John D. Ray, with him Ray, Good and Hudson, for appellee.
Before Jones, C.j., Musmanno, Jones, Cohen, Bok and Eagen, JJ.
OPINION BY MR. JUSTICE EAGEN.
This is an appeal from a refusal to remove a compulsory non-suit.
The evidence must be viewed in a light most favorable to the plaintiff: Dobb v. Stetzler, 369 Pa. 554, 87 A.2d 308 (1952). The record considered in this manner discloses the following facts. The plaintiff on a fair, dry day in September, 1954, was walking across Hopewell Avenue in the community of Aliquippa, Beaver County, when he was struck by an automobile operated by the defendant and was seriously injured. Hopewell Avenue, an improved public highway, runs north and south, is 30 feet in width, and is divided into three ten-foot traffic lanes. The westerly lane is used for the parking of motor vehicles, the center lane for southbound traffic, and the easterly lane for northbound traffic.
Plaintiff was walking south on the sidewalk on the westerly side of the street when a friend, operating an automobile in a northerly direction in the easterly lane, stopped temporarily, hailed the plaintiff and offered him a ride. Plaintiff was crossing the street from west to east between intersections, in the direction of his friend's automobile, when the accident occurred. At the point where plaintiff started to cross the street, automobiles were parked parallel with and adjacent to the curb. As plaintiff stepped off the curb into the roadway, he saw a truck proceeding south in the westerly lane. He then walked between two parked cars and when he reached the end or outer edge of the parked cars,*fn1 he looked to his left and saw defendant's automobile traveling south in the westerly lane at a point located up the street to the north, the distance to
which was estimated by other testimony to be 174 feet. Plaintiff then proceeded to take four or five steps into the street and then looked to his left again and saw that the defendant's automobile was right on top of him. The impact followed almost instantly.
Police investigating the accident found two skid marks in the southbound traffic lane where defendant had been traveling, 24feet 3inch in length. They were parallel to the curb. The right, or west, mark was 12feet from the west curb and the left, or east, mark was 2 1/2feet from the line dividing the north and southbound lanes. In front of the right, or west, skid mark were two spots of blood 12feet from the west curb, or 4 1/2feet from the east side of the parked cars. No testimony was offered as to the speed at which defendant's car was traveling. Its damage consisted of a dent on the right front between the headlight and the center of the grill.
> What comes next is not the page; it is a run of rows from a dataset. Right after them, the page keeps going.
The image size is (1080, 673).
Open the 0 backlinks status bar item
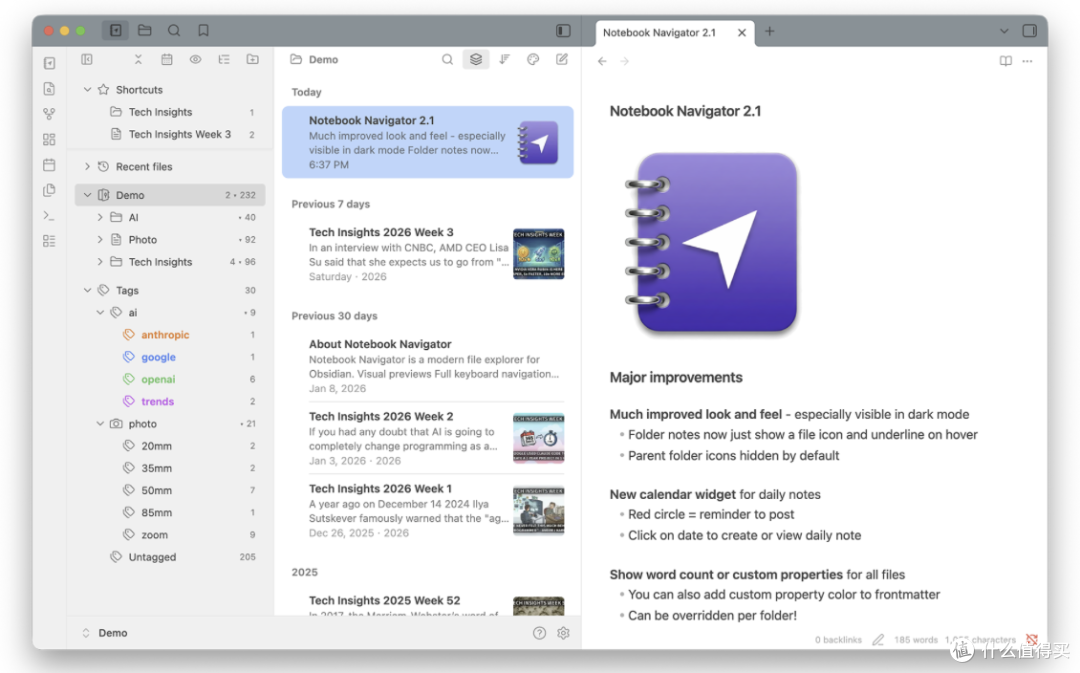coord(838,640)
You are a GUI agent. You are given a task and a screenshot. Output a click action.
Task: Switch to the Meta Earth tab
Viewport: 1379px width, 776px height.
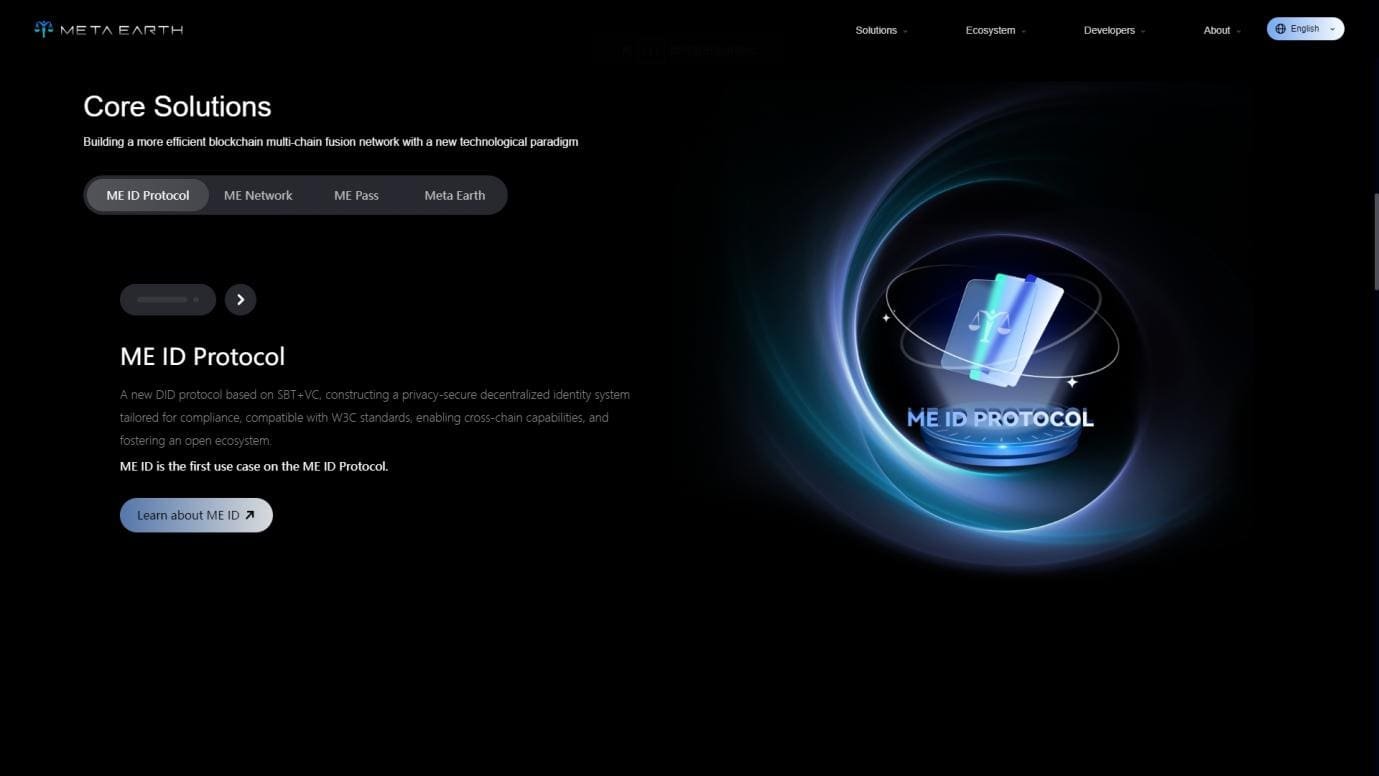point(454,195)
At the close of plaintiff's case, the court entered a compulsory non-suit, holding plaintiff guilty of contributory negligence. Subsequently, the court refused to remove the non-suit, not only sustaining the finding of the trial judge that plaintiff was contributorily negligent, but also ruling that negligence on the part of the defendant had not been established.
The lower court's finding that the plaintiff was guilty of contributory negligence as a matter of law was clearly correct. It is axiomatic that the question of contributory negligence should not be taken from the jury's consideration except in a clear case and only when reasonable minds would not legitimately differ as to the conclusion of its existence: Aaron v. Strausser, 360 Pa. 82, 59 A.2d 910 (1948).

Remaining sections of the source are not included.